Le premier ministre, Abdelaziz Djerad a relevé ce mardi devant l’APN que l’Algérie a connu, au cours de ces dernières   années, « une gestion catastrophique de l’Etat ainsi que des pratiques   autoritaires ayant mené au pillage et à la dilapidation des richesses du   pays et à la destruction systématique de ses institutions et de son   économie dans le but d’accaparer ses biens ».

 Il a précisé que ces pratiques ont entraîné « la marginalisation des   compétences nationales, sincères et honnêtes, déstabilisant ainsi les   fondements même de l’Etat, et menaçant l’unité du peuple ».

  Le Premier ministre a affirmé que cette « réalité amère » avait incité les   Algériens, toutes franges confondues, à sortir le 22 février 2019 pour   « condamner et rejeter cette tentative d’affaiblir notre pays » et empêcher   par la même que « cette situation ne se reproduise plus ».

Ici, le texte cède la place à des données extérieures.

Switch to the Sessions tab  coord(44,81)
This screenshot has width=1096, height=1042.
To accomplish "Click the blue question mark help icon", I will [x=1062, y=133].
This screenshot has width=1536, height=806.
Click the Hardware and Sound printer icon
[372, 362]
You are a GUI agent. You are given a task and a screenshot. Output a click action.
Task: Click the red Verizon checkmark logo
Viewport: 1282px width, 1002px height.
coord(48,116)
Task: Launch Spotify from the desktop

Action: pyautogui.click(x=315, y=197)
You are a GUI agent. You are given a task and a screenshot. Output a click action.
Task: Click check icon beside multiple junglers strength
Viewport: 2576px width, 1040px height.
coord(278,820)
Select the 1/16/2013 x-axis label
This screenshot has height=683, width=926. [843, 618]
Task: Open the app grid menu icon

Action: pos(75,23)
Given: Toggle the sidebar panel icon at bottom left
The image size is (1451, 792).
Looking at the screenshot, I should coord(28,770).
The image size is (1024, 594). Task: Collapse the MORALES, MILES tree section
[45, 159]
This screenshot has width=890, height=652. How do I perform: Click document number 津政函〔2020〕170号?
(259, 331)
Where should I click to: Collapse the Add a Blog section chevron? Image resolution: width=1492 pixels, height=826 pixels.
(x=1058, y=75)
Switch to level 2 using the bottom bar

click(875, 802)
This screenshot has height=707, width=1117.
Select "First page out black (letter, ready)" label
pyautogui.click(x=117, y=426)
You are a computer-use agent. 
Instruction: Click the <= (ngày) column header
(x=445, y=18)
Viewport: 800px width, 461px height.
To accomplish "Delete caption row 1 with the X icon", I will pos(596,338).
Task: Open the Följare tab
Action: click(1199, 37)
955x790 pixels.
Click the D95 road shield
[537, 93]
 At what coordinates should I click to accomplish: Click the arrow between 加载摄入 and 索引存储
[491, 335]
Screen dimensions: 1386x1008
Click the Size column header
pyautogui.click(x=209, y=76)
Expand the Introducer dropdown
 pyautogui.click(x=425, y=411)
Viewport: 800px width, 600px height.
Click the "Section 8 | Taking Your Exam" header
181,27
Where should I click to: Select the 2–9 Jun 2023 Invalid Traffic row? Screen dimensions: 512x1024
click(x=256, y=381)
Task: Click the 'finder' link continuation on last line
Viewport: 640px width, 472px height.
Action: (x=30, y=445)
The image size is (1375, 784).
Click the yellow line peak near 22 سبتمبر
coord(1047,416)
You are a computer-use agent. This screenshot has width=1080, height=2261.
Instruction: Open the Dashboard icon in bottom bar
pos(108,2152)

Evoquant la crise économique le Premier ministre, Abdelaziz Djerad a affirmé,  que grâce à son programme qui repose   sur celui du Président de la République, le Gouvernement est capable de   dépasser la situation économique et financière « difficile » de l’Algérie.

  « Le Gouvernement saura faire face, avec responsabilité et constance, à la   situation difficile et délicate que connaît le pays au plan   socio-économique », a déclaré M Djerad.

   Pour atteindre cet objectif, le Gouvernement s’emploiera à « l’élimination   des dérives ayant marqué la gestion des affaires publiques de l’Etat et des   incidences négatives des forces inconstitutionnelles sur la décision   politique et économique du pays », a-t-il soutenu.